The first of two companion reports issued by The Century Foundation, a progressive policy and research think tank, tracks the growth of socioeconomic integration in education over the last 20 years. In 1996, the group identified just two school districts nationwide that used socioeconomic status as a factor in student assignment policies. By 2007, the number of districts with socioeconomic-integration polices had increased twentyfold, with roughly 40 using this strategy. Today, 91 school jurisdictions deliberately blend affluent and less-advantaged children, totaling over 4 million students, about 8 percent of K-12 public-school enrollment. For contrast, there are more than 15,000 school districts in the U.S., some 50 million students in K-12 schools, and 92 percent of students remain in racially and socioeconomically homogenous schools. Still, researchers say the raw numbers—comprising traditional public schools and charter schools—indicate a dramatic shift.
“The real story here is about the momentum,” said Kimberly Quick, the co-author of the school-integration study and a policy associate at the foundation. “The districts and charter networks identified intentionally, and in most cases voluntarily, chose to integrate their schools during an era in which integration was under-discussed and under-supported.” Noting that both Acting Secretary of Education John King and the White House have recently made school integration a priority, Quick anticipates such programs will grow at an even faster pace in the future. “These 91 districts and charters represent a small slice [but] can serve as models for new programs across the country.”
The new research builds on established findings dating back 50 years, and confirms the wide-ranging benefits for students in racially and socioeconomically integrated schools, including stronger test scores, increased college attendance, and improved critical-thinking skills. Research on diverse educational settings suggests that the gains associated with desegregation stem from having more middle-class students in a school, not from the racial diversity per se, according to Halley Potter, a Century Foundation fellow and Quick’s co-author.

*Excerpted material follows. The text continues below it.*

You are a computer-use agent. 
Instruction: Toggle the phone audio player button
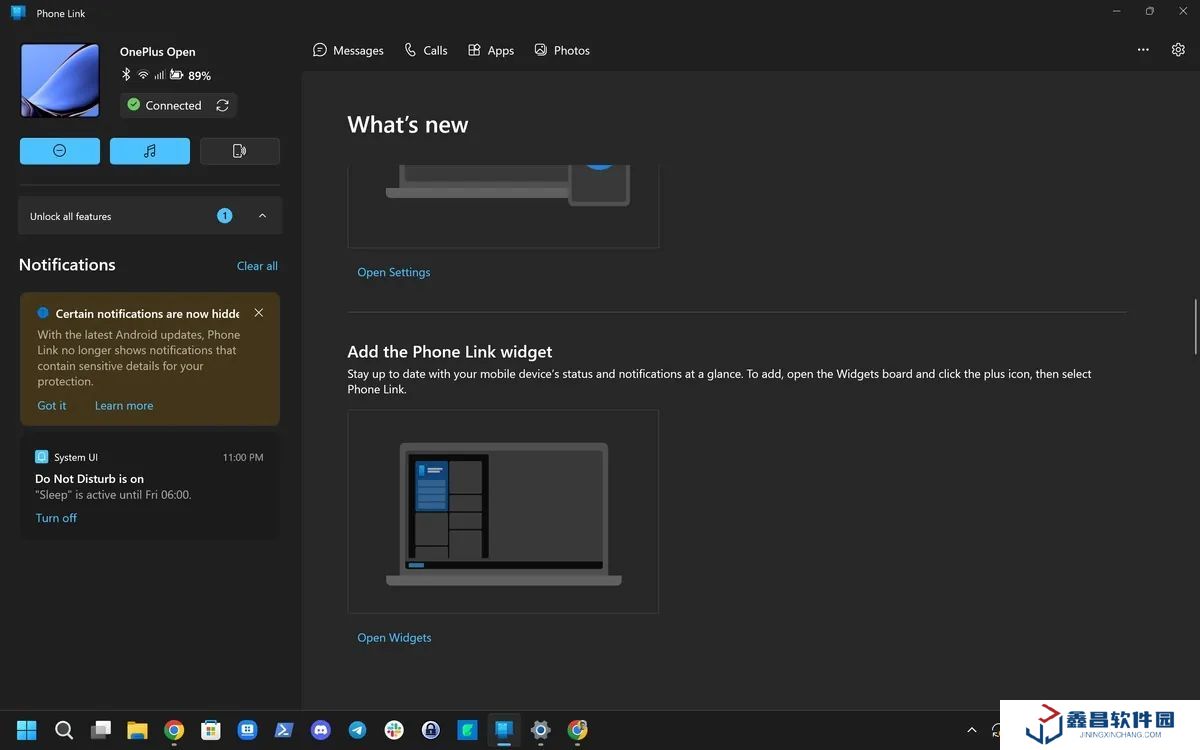pos(150,151)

Yet “long histories of legal discrimination targeted at communities of color have severely racialized class,” she said, with middle-class schools more likely to have strong teachers, parent support, and a core group of high-achieving peers.
“If you successfully bring these resources to high-poverty schools, it is possible to produce strong results for kids—and we know examples of excellent high-poverty schools that are doing that,” Potter said. “But these successful high-poverty schools are sadly still the outliers,” she stated, stressing that the majority of education reform strategies “focus on this long shot … rather than pursuing integration to break up the concentrations of poverty that we know are so harmful for kids.”